Stored records
*****

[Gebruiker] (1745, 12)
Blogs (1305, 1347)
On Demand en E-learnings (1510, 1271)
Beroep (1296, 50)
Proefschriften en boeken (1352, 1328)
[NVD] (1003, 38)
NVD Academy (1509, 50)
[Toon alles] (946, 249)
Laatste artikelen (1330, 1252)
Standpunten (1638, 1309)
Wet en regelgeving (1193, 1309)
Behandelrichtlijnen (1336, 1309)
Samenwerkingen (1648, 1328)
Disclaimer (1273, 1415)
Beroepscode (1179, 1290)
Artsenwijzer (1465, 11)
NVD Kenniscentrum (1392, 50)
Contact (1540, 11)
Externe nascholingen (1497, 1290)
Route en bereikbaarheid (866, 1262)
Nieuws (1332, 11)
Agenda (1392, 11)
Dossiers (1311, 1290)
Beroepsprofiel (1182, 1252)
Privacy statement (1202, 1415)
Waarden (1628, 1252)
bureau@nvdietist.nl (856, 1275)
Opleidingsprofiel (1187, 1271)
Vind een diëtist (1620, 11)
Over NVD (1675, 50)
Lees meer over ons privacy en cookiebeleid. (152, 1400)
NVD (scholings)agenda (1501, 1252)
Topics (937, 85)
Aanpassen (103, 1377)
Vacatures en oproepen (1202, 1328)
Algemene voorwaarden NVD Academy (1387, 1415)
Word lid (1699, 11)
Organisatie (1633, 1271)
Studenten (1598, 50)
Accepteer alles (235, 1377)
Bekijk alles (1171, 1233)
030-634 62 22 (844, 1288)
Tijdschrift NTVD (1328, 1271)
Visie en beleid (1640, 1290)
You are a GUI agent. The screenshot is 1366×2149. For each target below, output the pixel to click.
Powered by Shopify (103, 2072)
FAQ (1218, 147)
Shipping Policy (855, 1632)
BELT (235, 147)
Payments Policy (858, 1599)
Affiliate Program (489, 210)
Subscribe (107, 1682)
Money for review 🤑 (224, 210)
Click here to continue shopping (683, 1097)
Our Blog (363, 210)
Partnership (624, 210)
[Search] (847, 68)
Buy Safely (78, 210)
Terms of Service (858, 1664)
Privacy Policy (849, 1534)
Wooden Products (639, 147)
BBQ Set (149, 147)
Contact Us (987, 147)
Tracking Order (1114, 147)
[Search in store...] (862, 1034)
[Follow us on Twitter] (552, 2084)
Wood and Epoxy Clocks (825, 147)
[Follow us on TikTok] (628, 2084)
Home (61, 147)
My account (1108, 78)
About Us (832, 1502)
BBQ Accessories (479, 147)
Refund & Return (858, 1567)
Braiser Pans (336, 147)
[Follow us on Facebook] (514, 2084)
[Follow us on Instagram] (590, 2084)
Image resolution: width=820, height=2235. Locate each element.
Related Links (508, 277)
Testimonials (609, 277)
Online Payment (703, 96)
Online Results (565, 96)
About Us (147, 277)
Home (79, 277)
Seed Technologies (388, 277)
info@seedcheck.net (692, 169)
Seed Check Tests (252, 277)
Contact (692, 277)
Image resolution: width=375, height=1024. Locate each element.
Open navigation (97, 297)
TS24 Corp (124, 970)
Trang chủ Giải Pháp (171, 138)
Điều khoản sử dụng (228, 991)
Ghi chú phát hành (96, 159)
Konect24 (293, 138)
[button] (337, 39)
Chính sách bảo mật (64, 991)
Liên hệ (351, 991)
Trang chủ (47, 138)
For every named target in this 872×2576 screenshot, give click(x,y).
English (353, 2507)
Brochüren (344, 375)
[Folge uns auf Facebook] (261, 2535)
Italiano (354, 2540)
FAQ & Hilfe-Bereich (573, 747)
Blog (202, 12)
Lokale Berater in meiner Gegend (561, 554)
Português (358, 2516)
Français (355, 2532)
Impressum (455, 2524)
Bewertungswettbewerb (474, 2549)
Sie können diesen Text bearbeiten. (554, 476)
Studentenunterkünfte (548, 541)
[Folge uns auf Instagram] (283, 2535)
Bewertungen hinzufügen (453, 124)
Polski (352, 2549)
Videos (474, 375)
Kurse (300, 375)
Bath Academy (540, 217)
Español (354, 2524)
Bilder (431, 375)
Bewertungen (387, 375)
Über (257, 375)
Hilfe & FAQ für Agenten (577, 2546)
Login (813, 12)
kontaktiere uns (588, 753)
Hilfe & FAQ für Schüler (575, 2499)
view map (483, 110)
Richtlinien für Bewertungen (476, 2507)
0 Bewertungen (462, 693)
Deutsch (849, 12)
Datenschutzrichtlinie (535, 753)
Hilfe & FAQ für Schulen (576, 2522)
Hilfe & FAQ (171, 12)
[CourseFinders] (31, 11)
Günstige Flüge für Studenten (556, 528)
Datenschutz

*****

PROBLEM TO WORK ON
Starting at the line with "Deutsch (849, 12)", copy each line through the end of the data, both ends included, and give nothing else.

RESPONSE
Deutsch (849, 12)
Datenschutzrichtlinie (535, 753)
Hilfe & FAQ für Schulen (576, 2522)
Hilfe & FAQ (171, 12)
[CourseFinders] (31, 11)
Günstige Flüge für Studenten (556, 528)
Datenschutz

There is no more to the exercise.